When a higher degree of accuracy is required than offered by commercially available rapid tests, laboratories use PCR technology to amplify and enrich the genetic material of the pathogen from nasal and pharyngeal mucus samples. In the next step, even the smallest amounts of corona viruses can be easily and conclusively detected. However, in order for the enriching chain reaction to first produce ever new copies of the genetic material, the samples undergo a kind of alternating temperature bath: The laboratory equipment must repeatedly heat the reaction vessels up to 96 °C and then cool them back down to 55 °C or less. These processes have to be repeated about 30 times in a precisely specified regime. Depending on the test variant, this takes around four to six hours.

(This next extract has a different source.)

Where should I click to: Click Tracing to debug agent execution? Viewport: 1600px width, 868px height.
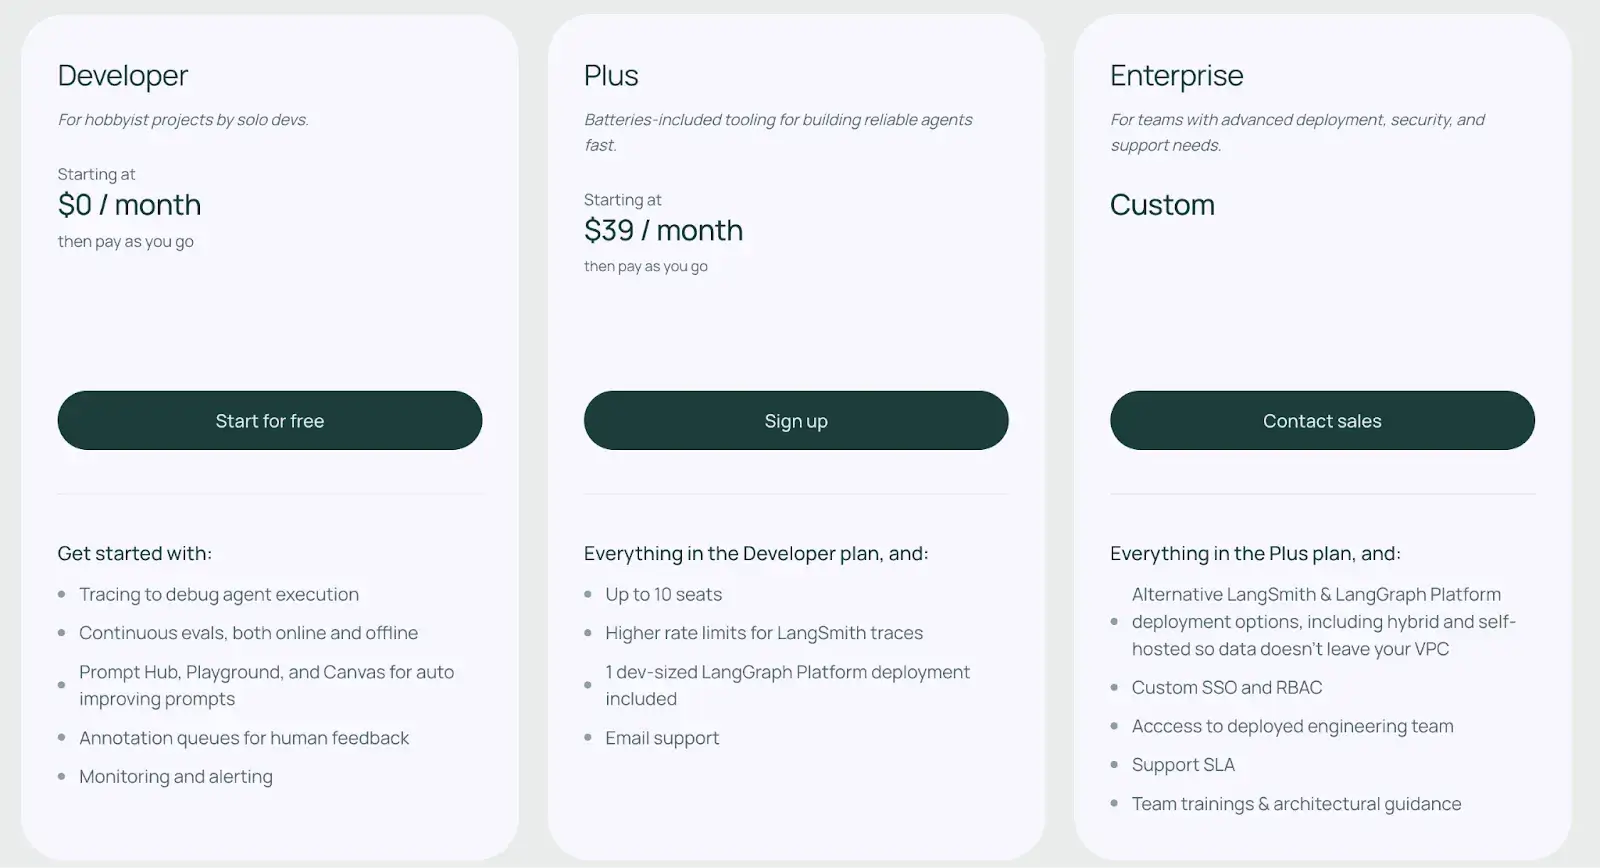[219, 595]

A team of IKTS scientists led by electrical engineer Dr. Lars Rebenklau and 3D printing expert Dr. Uwe Scheithauer, however, has now developed a promising, faster alternative. To fabricate their μPCR modules, they use additive manufacturing processes. A ceramic sleeve with integrated cooling channels is first realized on industrial 3D printers. “Using our additive manufacturing, even these complex shapes are no longer a problem, which would be impossible or very time-consuming and expensive to produce using conventional methods,” said Uwe Scheithauer. The researchers then fire the “green body” created in this way at over 1000 °C to form a solid and very durable ceramic. They then print metallic spiral patterns on this base body, which later serve as radiators, and fire them at 850 °C. Electrical connections and coolant hoses ultimately complete the compact μPCR modules.

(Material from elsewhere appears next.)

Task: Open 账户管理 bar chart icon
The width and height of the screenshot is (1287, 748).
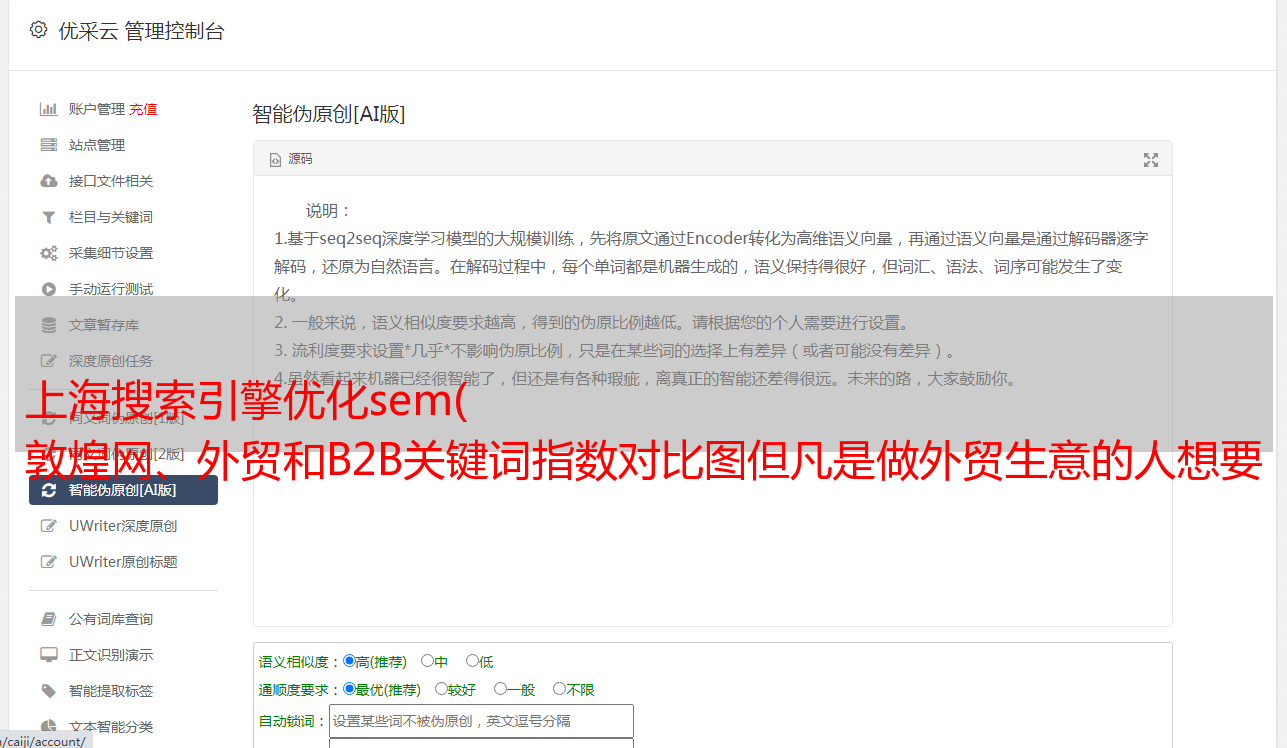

These units are currently about 15 millimeters in diameter and about 45 mm long. They are both mini-ovens and mini-refrigerators: within a few seconds, the imprinted heating electrics bring the inserted sample vessels to the desired temperatures. Gaseous nitrogen flowing through the integrated 3D cooling channels cools the samples down again just as quickly. The individual modules can also be coupled to form larger matrix assemblies for analyzing many samples at once.